The tax-writing Senate Finance Committee is giving new consideration to the consumption-tax idea with the hope that its promised boost to economic growth would ease the way to a revamp.

As lawmakers have examined a tax overhaul, “it becomes extremely difficult to see a political path to accomplish it” within the confines of the current income-tax system, said Sen. Ben Cardin (D., Md.), co-chairman of a Finance Committee working group negotiating a possible overhaul of business taxes.

As a result, the idea of a consumption tax “is getting a great deal more respect, and it is in the discussions,” he said.

Mr.
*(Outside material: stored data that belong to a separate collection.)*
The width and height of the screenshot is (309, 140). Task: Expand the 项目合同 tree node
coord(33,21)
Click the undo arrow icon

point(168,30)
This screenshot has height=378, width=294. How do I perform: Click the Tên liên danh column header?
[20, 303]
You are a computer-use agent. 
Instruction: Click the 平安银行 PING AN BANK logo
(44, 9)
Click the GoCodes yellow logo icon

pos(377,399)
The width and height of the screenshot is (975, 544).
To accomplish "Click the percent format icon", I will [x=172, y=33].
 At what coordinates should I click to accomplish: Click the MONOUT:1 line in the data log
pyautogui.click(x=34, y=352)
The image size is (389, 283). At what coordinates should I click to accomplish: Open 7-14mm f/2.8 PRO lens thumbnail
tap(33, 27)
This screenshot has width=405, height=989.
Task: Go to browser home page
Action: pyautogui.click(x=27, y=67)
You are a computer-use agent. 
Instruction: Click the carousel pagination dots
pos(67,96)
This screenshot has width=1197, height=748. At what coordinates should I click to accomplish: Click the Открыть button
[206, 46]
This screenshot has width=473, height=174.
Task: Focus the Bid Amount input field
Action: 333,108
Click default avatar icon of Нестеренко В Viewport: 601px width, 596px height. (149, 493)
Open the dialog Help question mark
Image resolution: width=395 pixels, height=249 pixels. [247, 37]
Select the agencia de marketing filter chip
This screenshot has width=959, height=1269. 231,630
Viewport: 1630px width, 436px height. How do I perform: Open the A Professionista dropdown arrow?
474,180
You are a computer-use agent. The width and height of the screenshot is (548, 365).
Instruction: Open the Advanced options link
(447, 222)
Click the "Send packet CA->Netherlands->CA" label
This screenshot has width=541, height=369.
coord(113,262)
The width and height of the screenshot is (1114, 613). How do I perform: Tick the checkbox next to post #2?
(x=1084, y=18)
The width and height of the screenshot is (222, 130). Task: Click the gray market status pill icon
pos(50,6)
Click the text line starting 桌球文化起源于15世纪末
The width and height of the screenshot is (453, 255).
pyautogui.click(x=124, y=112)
Cardin introduced legislation last year to create a type of consumption tax known as a value-added tax and at the same time lower business taxes and scrap income taxes completely for lower-income Americans….

What do y’all think?

27 thoughts on “Should we move toward a consumption-based tax system?

  1. Kathryn Fenner

    If the VAT were truly designed to tax luxuries, so that it would not penalize the poor, it could be a great thing. It would encourage the wealthy to invest rather than buy stuff, the economic effects of which I am not sure of, but I suspect would be generally advantageous–luxury manufacturers are not a big market segment.
    Add some tax incentives for investing on shore, and tax the outrageous salaries of CEOs, and we might actually get somewhere.

    Reply
    1. Mark Stewart

      Luxury manufacturing / Image creating is a huge part of the economy. All people are aspirational.

      What would any economy be if people didn’t spend proliferately?

      VAT taxes are for countries that don’t understand market economics. Not to sound snide about it, but this is a really counter-productive approach to feel-good socialism. Are the only “honorable” jobs those that produce “necessities”? Silly stuff…

      All the politicians are saying is their work ahead is hard. Poor babies; we elected you to make hard decisions. Overhauling our lobbied tax code is a hard task. So face up to that and begin to get to work.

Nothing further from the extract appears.